[manticore] 3d graphics multiprocessor

Wed Jun 19 02:41:23 EDT 2002

Yes, adding a conventional embeded processor for vertex workloads has been
done many times, it works. I think the first one I heard of was Intergraph
putting Alpha's on their high end board set. Pretty funny that the embeded
cpu in such systems was faster than the host machine's x86. I definately
think this could be a good way for manticore to get functionality and decent
performance quickly.

What I'm thinking of goes a bit farther than that. What I'm talking about is
doing away with the conventional pipeline, and reimplimenting it in parellel
code for a multi-processor (multiple cores on one die).

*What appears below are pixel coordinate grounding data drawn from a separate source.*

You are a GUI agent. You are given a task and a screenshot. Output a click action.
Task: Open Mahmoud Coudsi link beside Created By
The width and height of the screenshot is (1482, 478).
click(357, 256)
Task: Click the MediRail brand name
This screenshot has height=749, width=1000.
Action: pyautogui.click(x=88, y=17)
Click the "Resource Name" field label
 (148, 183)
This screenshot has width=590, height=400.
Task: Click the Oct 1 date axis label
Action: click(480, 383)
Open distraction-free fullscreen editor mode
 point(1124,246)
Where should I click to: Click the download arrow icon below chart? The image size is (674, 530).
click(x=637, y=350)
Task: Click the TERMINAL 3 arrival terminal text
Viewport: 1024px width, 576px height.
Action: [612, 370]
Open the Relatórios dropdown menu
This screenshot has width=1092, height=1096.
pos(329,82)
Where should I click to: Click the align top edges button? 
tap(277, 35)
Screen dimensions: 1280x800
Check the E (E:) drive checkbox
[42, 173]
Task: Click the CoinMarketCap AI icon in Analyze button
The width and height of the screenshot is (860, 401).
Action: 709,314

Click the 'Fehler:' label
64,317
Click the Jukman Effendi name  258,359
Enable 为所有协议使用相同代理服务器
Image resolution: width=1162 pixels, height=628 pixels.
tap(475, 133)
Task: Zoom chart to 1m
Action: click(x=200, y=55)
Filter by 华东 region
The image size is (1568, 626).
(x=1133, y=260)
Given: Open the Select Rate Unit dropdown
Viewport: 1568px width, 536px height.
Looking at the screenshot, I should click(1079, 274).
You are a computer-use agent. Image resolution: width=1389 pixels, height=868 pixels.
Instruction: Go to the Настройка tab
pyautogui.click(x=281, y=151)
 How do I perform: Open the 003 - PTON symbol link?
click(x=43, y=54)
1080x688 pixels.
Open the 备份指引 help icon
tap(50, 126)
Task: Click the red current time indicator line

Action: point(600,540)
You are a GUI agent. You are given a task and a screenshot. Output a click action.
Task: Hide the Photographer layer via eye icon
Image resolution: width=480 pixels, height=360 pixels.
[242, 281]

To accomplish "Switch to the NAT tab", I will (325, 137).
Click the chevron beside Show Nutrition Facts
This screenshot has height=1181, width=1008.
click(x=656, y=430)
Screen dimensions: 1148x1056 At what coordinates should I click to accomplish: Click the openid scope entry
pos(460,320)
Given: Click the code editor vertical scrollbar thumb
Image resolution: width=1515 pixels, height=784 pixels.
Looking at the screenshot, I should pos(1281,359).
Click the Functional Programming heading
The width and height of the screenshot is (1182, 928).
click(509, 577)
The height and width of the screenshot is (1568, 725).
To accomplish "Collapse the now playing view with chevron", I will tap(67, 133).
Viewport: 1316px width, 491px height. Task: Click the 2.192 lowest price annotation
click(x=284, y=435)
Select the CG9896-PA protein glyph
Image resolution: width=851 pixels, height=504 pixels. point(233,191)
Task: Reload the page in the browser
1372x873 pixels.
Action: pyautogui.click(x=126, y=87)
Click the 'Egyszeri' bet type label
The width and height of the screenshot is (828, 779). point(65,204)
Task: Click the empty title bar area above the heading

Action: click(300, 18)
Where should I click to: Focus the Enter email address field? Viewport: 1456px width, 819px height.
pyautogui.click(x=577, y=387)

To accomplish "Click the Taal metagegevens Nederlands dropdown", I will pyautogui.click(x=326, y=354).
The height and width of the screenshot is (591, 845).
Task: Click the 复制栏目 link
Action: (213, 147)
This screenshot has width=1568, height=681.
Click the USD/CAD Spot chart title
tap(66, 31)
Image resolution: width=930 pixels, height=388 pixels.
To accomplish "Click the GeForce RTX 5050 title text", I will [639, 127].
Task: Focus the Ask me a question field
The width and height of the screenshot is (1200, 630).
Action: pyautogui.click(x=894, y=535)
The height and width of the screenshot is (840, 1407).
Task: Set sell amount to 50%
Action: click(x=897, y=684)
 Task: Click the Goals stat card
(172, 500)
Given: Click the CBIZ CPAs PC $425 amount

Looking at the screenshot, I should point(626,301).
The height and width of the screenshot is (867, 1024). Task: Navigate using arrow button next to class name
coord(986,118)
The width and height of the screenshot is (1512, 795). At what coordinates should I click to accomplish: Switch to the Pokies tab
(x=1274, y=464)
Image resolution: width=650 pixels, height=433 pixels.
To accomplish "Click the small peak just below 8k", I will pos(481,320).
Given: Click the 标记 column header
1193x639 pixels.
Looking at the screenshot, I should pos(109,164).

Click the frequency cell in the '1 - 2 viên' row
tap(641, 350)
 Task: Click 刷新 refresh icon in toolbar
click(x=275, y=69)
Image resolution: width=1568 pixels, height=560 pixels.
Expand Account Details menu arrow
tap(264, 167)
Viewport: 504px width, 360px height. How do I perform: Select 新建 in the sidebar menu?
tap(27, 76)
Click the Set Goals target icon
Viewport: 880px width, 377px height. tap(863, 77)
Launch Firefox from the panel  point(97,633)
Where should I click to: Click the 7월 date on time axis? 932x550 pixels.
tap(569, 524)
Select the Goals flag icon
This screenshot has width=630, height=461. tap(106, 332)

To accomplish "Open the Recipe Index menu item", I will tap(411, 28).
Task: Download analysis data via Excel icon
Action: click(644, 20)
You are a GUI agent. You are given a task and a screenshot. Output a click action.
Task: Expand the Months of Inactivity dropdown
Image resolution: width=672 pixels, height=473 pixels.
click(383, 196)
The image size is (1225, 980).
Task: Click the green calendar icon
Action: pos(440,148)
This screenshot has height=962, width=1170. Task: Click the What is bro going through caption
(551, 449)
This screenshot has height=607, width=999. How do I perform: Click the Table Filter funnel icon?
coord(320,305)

http://citeseer.nj.nec.com/owens00polygon.html is probibly the closest thing
I've found in literature, and as far as vertex workloads, is shown to have
great performance and staggering aggregate register bandwidth. However, it's
stream based memory model forces a large seperation between operand
registers and memory, so fill rate for zbuffering or texture mapping is less
than impressive. I also think their particular software implimentation could
be substancially improved.

What I'm thinking of more is a set cores with a collection of common fifo's,
a reasonable size cache, and a programable prefetch unit. The simplist
programing model is of a single computational kernel that is vectored
accross the fpu's. Temporary results like transformed vertexes, set-up
triangles, scan converted spans or blocks would be stored and consumed from
fifo's. I'm envisioning blocks would be guarded by fifo status, so that a
full fifo stalls the section of the kernel that fills it until another block
of the kernel consumes an element, rather than attempting to page streams to
main memory. I imagine a partitioned register file to support the single
kernel programming model while relaxing the number of ports required, and a
TTL instruction set for simplicity. Finally, there would be a similarly
partitioned cache, suitable for holding blocks of texture, z and other such
buffers. Each core need not be particularly super-scalar, tho 2-way would
probibly be an advantage. A IEEE 32bit fpu design would suffice, ideally
with some vector extensions for operations on wide and byte sized values to
substancially speed shading operations and packing/unpacking.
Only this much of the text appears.